Description of the task >> Show every line in the records below that contains the word "avatar", treating uppercase and lowercase letters as distinct.

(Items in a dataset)

══════════

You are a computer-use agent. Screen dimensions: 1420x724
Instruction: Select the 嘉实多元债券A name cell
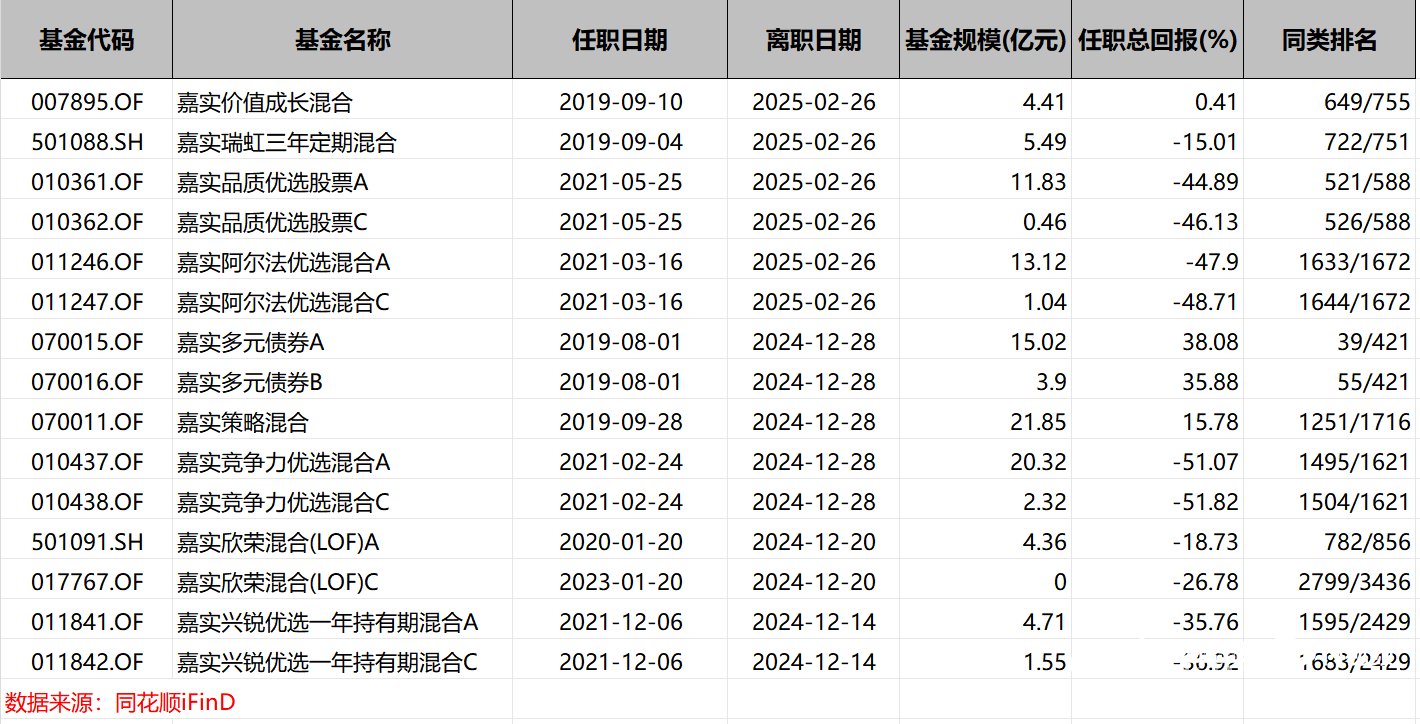point(251,342)
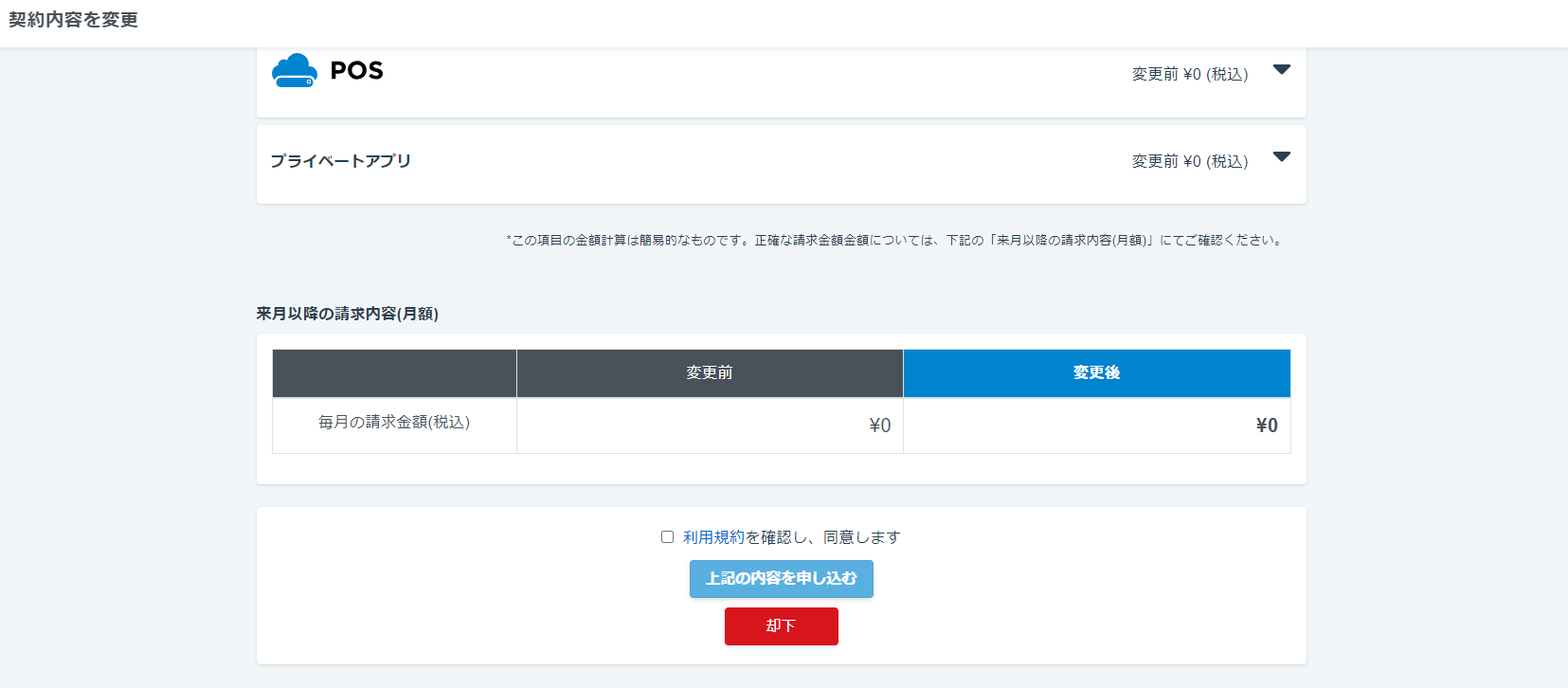
Task: Check the 利用規約 agreement checkbox
Action: [667, 537]
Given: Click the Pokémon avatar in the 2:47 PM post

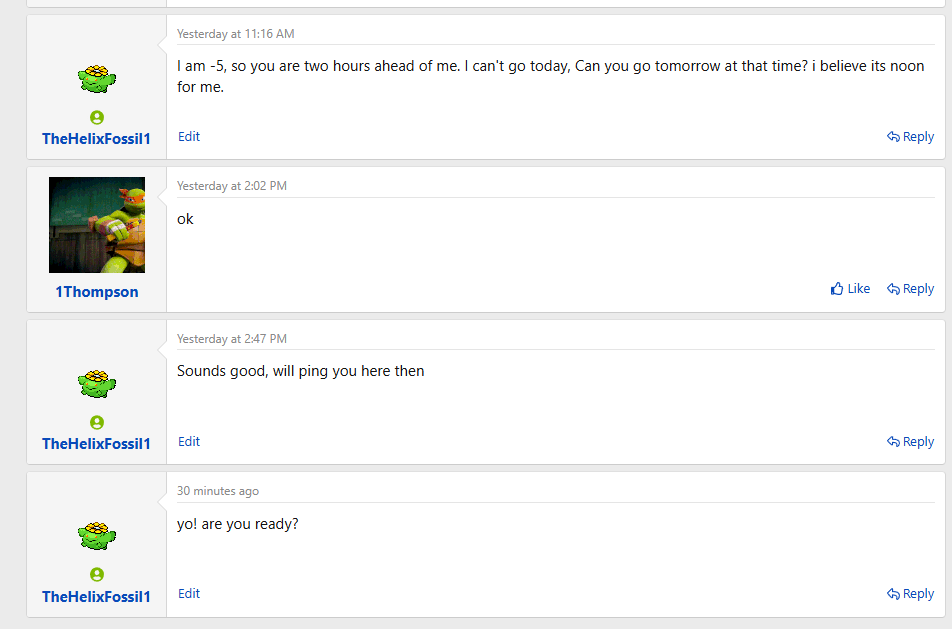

══════════

Written answer >>
Given: Click the Pokémon avatar in the 2:47 PM post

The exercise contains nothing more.